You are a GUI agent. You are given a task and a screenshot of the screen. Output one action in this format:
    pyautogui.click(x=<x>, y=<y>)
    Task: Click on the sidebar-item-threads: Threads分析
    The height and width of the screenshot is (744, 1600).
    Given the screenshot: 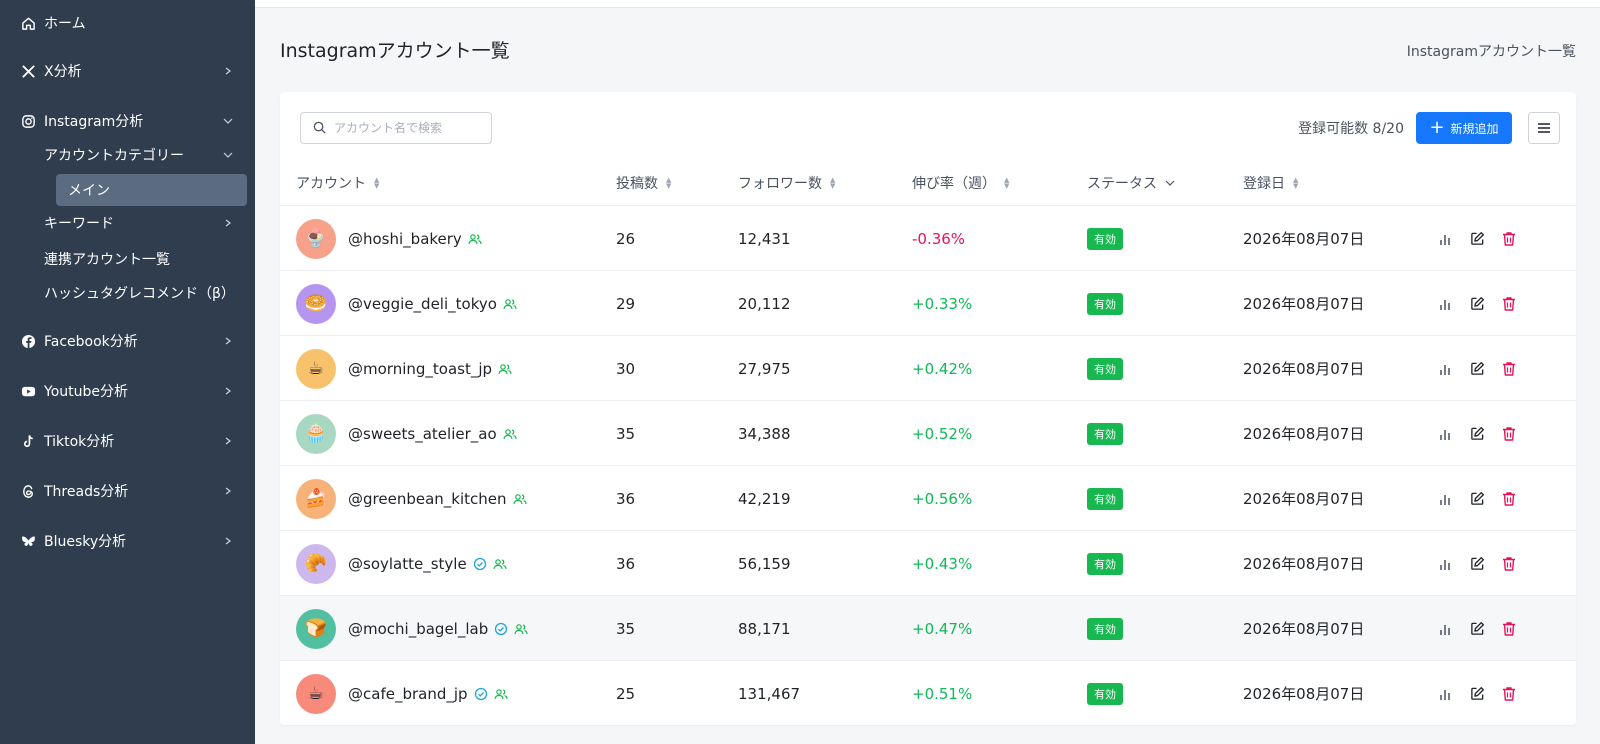 What is the action you would take?
    pyautogui.click(x=128, y=491)
    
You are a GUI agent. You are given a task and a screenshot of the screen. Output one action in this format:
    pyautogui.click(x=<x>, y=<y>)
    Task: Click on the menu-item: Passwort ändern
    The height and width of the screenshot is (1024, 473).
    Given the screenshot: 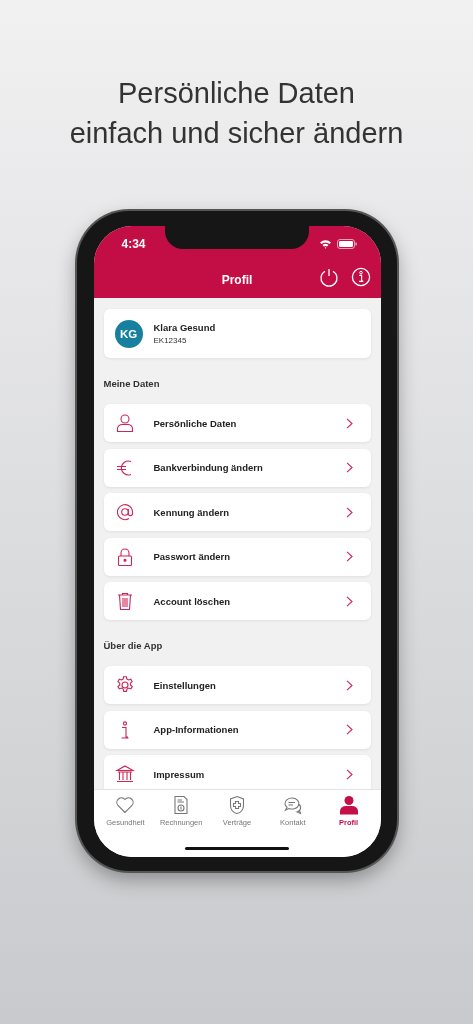 What is the action you would take?
    pyautogui.click(x=237, y=556)
    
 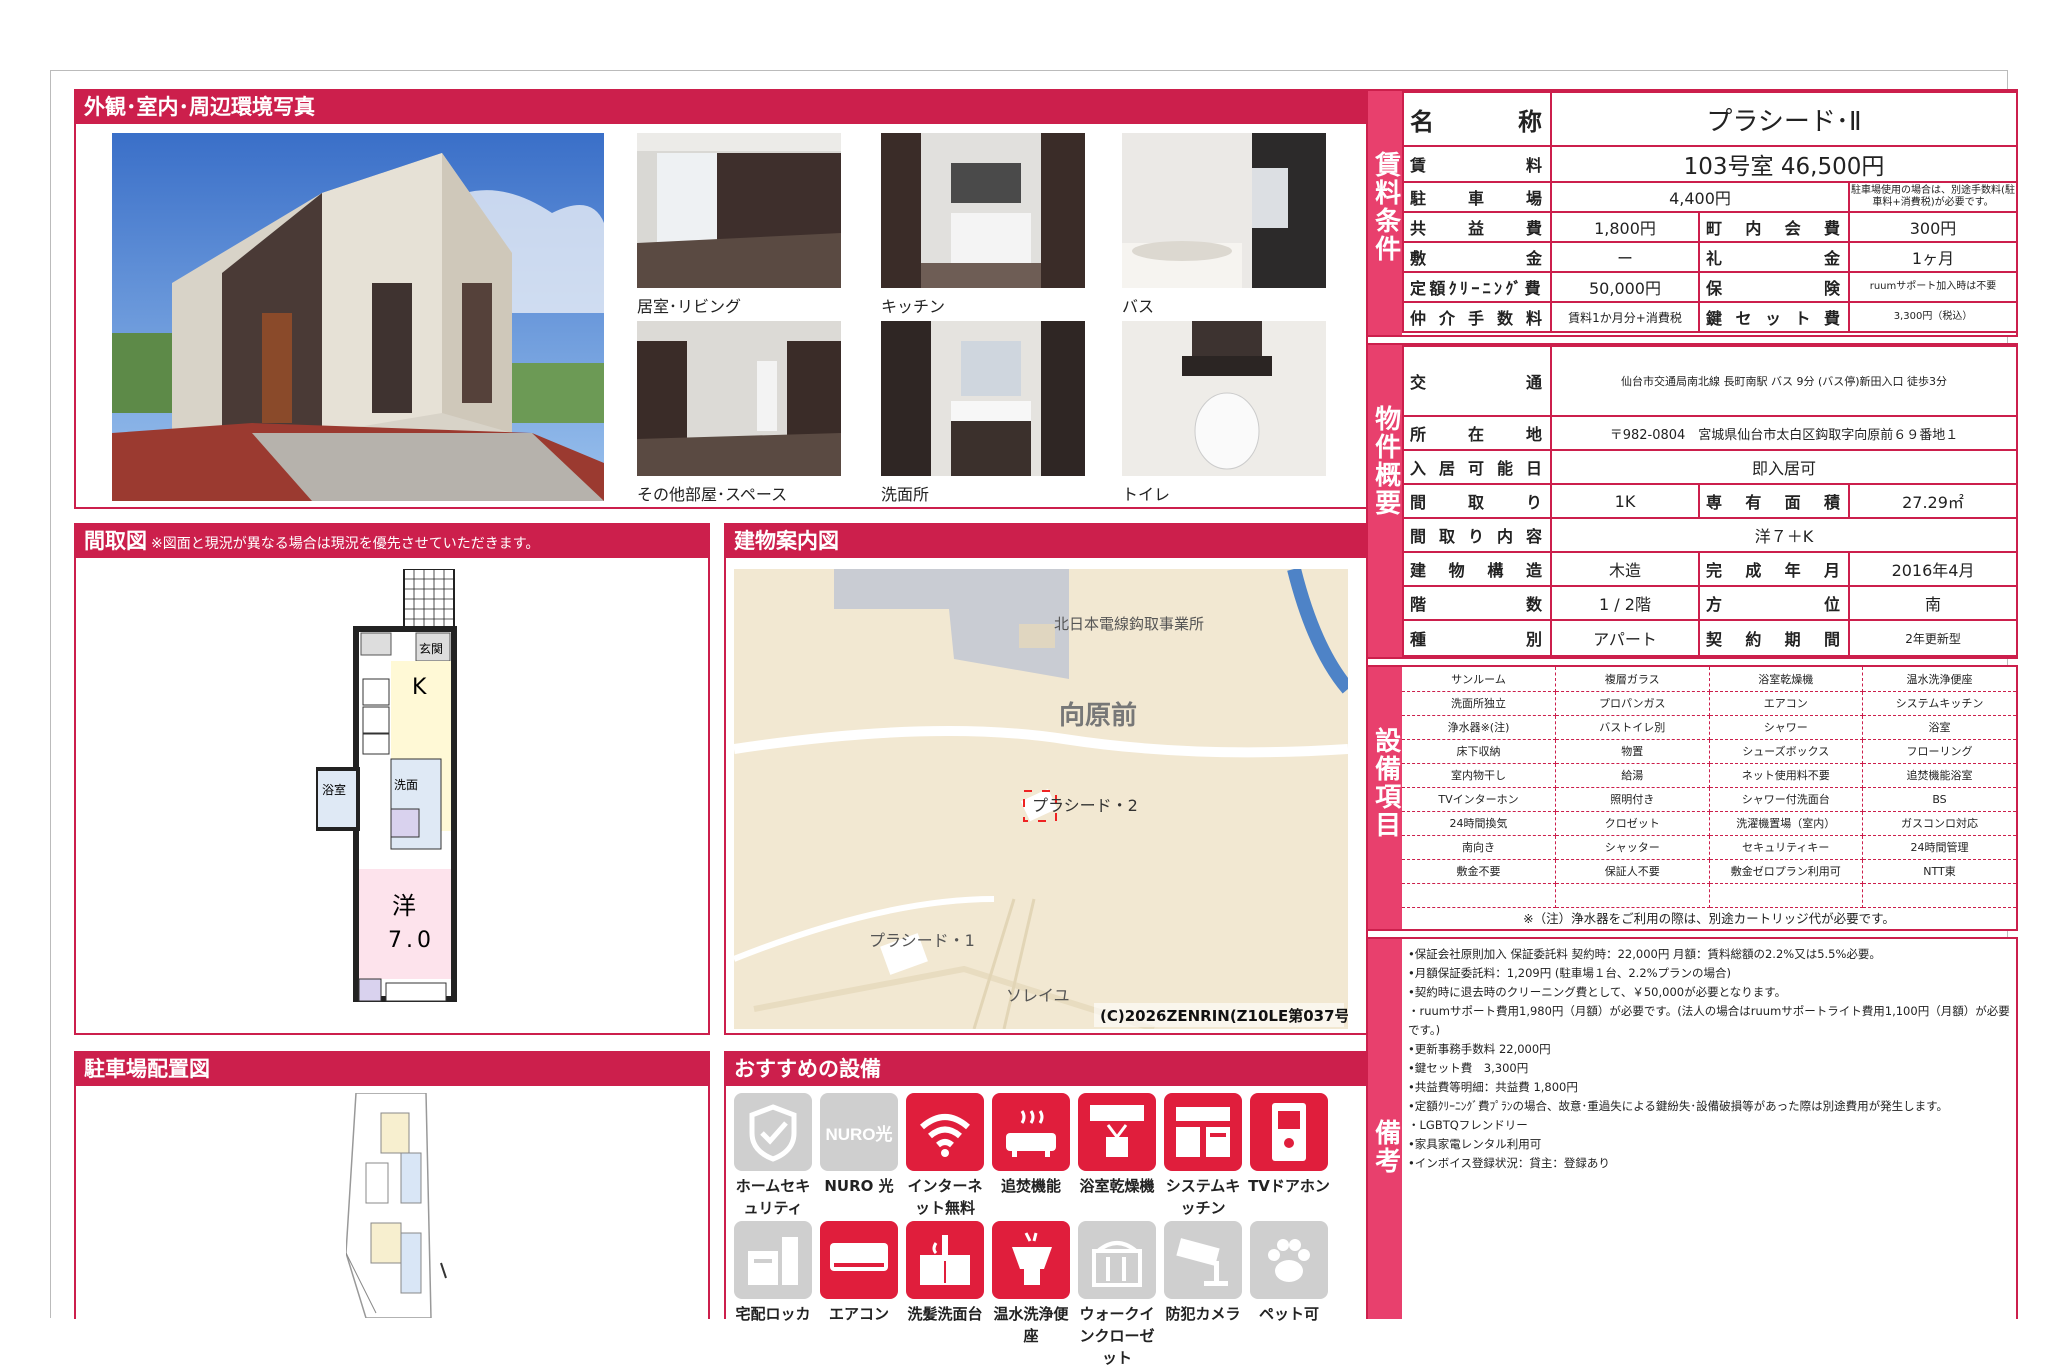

::::::::

**Written task**
Return the data above from its first line through the line containing "The height and width of the screenshot is (744, 1600).", reproducing each line unchanged.

**Result for this task**
You are a GUI agent. You are given a task and a screenshot of the screen. Output one action in this format:
    pyautogui.click(x=<x>, y=<y>)
    Task: Click on the sidebar-item-threads: Threads分析
    The height and width of the screenshot is (744, 1600).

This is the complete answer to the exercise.